ПОСТАВЛЕННАЯ ЗАДАЧА: Выведи, пожалуйста, отрывок о французском управлении в Индокитае целиком, не меняя в нем ни слова.

ПРЕДОСТАВЛЕННЫЙ ОТРЫВОК:
----

Тяга французской администрации к централизации власти очень скоро позволила обнаружить, что формальная структура коренного правительства оказалась обманом. Тем самым французы против собственной воли лишали местные государственные структуры кадрового состава, не давая взамен никого из числа тех, кто пользовался поддержкой собственного народа. Такой курс грозил большими неприятностями. Напомним еще об одном важном побочном явлении французского присутствия. Французы принесли с собой свою национальную тарифную политику, послужившую тормозом индустриализации. Из-за нее предприниматели Индокитая, как и их индийские коллеги, задались следующим вопросом: ради кого существуют их страны? Более того, концепция Индокитая, считавшегося целиком частью Франции, жителей которого предстояло превратить во французов, тоже стала источником проблем. Французской администрации пришлось разбираться с парадоксом, состоявшим в том, что доступ к французскому образованию мог привести к размышлению о вдохновляющем девизе, украшавшем официальные здания и документы Третьей республики: «Свобода, равенство и братство». Наконец, французское право и понятия, посвященные собственности, разбивали структуру деревенского землевладения с передачей власти в руки ростовщиков и землевладельцев. С ростом численности народонаселения в районах возделывания риса естественно накапливался революционный потенциал.

----

(Записи с текстом и указанием элементов)

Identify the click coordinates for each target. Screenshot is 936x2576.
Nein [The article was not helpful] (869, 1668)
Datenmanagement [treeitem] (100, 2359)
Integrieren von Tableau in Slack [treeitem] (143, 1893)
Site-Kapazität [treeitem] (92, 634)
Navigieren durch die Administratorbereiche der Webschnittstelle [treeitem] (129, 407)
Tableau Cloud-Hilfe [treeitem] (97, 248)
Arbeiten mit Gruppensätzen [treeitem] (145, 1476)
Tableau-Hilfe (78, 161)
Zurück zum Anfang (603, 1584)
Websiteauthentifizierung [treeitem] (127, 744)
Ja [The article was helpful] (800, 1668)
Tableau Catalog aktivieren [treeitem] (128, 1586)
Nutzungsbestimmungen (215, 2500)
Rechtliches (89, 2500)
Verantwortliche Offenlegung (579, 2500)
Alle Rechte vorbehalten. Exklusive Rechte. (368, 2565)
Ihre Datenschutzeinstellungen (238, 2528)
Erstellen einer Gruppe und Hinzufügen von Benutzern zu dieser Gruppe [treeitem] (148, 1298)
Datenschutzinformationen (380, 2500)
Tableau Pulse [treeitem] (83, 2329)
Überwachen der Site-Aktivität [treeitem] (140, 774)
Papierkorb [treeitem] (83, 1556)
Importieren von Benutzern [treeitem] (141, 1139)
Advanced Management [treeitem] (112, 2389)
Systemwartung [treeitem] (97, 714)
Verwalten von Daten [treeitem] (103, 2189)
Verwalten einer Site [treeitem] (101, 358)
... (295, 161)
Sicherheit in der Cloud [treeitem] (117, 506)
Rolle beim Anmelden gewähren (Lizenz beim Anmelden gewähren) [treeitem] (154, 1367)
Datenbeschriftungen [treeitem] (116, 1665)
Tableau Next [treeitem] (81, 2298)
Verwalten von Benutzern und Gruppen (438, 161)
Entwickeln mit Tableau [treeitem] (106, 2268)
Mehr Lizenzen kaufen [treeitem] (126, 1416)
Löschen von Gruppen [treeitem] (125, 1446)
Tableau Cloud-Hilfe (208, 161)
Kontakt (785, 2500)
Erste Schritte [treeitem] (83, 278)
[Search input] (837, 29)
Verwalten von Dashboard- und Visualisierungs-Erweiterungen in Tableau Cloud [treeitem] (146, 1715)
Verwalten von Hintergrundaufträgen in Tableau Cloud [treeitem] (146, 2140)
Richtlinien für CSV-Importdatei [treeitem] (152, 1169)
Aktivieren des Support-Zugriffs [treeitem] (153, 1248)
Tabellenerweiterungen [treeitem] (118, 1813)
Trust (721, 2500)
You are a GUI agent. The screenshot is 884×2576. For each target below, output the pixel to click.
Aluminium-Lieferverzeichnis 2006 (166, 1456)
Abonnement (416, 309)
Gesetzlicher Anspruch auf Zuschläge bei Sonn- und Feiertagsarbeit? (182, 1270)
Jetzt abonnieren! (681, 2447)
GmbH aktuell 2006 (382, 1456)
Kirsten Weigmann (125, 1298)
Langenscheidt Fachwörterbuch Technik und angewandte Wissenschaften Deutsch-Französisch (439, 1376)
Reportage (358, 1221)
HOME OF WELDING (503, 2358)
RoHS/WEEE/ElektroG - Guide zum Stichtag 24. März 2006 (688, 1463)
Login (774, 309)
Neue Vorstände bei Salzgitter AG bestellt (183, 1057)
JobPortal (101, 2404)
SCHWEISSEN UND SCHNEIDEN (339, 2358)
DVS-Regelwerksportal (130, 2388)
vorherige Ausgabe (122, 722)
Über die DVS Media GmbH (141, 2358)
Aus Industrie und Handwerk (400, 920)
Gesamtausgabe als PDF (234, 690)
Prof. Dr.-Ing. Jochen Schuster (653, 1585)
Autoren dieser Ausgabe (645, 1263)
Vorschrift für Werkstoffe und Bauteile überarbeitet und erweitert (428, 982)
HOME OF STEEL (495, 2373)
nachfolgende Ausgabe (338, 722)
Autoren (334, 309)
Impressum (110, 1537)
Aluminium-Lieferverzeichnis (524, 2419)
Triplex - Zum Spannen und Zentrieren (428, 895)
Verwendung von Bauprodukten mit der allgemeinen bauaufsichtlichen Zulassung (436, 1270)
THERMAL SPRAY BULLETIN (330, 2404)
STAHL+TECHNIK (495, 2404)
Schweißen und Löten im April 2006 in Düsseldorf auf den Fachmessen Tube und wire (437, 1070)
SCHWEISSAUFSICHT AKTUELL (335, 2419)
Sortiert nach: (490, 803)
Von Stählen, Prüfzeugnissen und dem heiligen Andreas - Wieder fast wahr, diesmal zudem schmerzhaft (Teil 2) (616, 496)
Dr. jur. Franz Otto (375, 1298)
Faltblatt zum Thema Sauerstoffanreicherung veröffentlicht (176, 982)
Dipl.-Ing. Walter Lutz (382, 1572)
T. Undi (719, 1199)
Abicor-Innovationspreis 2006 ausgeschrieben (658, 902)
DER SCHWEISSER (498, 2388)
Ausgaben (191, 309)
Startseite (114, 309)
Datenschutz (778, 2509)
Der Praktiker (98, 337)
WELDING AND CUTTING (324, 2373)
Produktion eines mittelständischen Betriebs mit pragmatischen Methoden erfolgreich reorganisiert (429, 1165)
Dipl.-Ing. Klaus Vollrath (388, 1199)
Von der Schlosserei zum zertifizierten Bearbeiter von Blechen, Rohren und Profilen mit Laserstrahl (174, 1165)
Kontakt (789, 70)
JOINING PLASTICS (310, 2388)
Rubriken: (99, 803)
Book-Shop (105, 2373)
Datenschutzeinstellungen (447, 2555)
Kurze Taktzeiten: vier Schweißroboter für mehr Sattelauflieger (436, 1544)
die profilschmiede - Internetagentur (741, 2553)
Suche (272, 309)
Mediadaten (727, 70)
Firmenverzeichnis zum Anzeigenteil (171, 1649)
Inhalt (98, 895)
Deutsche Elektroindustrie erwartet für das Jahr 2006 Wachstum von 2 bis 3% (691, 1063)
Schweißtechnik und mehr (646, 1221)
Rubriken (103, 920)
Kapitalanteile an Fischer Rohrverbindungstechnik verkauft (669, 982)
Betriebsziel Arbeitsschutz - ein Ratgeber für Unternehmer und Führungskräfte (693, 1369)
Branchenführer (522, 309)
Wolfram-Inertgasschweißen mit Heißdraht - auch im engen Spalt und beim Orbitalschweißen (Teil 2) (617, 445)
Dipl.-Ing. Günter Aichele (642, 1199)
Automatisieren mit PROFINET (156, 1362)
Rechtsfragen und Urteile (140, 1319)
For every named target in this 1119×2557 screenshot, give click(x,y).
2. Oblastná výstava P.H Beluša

----

ВЫПОЛНЕННАЯ ЗАДАЧА:
Тяга французской администрации к централизации власти очень скоро позволила обнаружить, что формальная структура коренного правительства оказалась обманом. Тем самым французы против собственной воли лишали местные государственные структуры кадрового состава, не давая взамен никого из числа тех, кто пользовался поддержкой собственного народа. Такой курс грозил большими неприятностями. Напомним еще об одном важном побочном явлении французского присутствия. Французы принесли с собой свою национальную тарифную политику, послужившую тормозом индустриализации. Из-за нее предприниматели Индокитая, как и их индийские коллеги, задались следующим вопросом: ради кого существуют их страны? Более того, концепция Индокитая, считавшегося целиком частью Франции, жителей которого предстояло превратить во французов, тоже стала источником проблем. Французской администрации пришлось разбираться с парадоксом, состоявшим в том, что доступ к французскому образованию мог привести к размышлению о вдохновляющем девизе, украшавшем официальные здания и документы Третьей республики: «Свобода, равенство и братство». Наконец, французское право и понятия, посвященные собственности, разбивали структуру деревенского землевладения с передачей власти в руки ростовщиков и землевладельцев. С ростом численности народонаселения в районах возделывания риса естественно накапливался революционный потенциал.